Exploring the Adjugate Matrix Approach to Quaternion Pose Extraction
This work addresses pose estimation challenges in computer graphics, machine vision, and robotics, but it is incremental as it builds on existing methods with a new algebraic approach.
The paper tackles the problem of extracting quaternion-based poses from rotation matrices by using the adjugate matrix to model quaternions as a manifold, leading to an exact solution for 3D orthographic least squares pose extraction and improved results for perspective pose extraction.

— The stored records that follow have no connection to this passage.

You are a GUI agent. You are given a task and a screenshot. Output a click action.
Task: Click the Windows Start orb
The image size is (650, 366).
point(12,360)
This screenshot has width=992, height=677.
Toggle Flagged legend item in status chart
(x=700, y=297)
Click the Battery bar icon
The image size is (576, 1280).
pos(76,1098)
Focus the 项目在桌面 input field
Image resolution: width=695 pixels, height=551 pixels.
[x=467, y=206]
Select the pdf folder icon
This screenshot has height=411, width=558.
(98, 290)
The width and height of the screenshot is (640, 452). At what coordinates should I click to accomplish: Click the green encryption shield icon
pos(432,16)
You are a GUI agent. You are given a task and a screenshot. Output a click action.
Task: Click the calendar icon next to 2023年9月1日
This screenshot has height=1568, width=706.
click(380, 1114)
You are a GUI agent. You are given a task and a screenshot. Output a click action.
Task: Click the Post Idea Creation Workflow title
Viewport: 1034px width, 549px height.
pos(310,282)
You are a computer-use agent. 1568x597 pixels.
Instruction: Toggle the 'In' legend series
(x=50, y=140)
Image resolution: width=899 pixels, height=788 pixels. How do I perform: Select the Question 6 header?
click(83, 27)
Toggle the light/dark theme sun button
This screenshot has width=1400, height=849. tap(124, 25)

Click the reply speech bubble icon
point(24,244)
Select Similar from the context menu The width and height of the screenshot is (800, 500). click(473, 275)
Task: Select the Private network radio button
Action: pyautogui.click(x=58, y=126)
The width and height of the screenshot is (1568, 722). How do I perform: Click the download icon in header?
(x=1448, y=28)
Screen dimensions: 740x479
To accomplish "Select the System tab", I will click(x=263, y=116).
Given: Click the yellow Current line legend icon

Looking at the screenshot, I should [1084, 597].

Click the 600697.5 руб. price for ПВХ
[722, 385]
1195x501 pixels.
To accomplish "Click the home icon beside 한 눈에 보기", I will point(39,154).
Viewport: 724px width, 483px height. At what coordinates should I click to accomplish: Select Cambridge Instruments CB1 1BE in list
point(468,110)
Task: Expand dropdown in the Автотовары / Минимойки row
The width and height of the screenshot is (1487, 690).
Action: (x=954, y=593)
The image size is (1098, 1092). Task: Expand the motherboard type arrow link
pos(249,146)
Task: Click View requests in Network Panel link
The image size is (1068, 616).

Quaternions are important for a wide variety of rotation-related problems in computer graphics, machine vision, and robotics. We study the nontrivial geometry of the relationship between quaternions and rotation matrices by exploiting the adjugate matrix of the characteristic equation of a related eigenvalue problem to obtain the manifold of the space of a quaternion eigenvector. We argue that quaternions parameterized by their corresponding rotation matrices cannot be expressed, for example, in machine learning tasks, as single-valued functions: the quaternion solution must instead be treated as a manifold, with different algebraic solutions for each of several single-valued sectors represented by the adjugate matrix. We conclude with novel constructions exploiting the quaternion adjugate variables to revisit several classic pose estimation applications: 2D point-cloud matching, 2D point-cloud-to-projection matching, 3D point-cloud matching, 3D orthographic point-cloud-to-projection matching, and 3D perspective point-cloud-to-projection matching. We find an exact solution to the 3D orthographic least squares pose extraction problem, and apply it successfully also to the perspective pose extraction problem with results that improve on existing methods.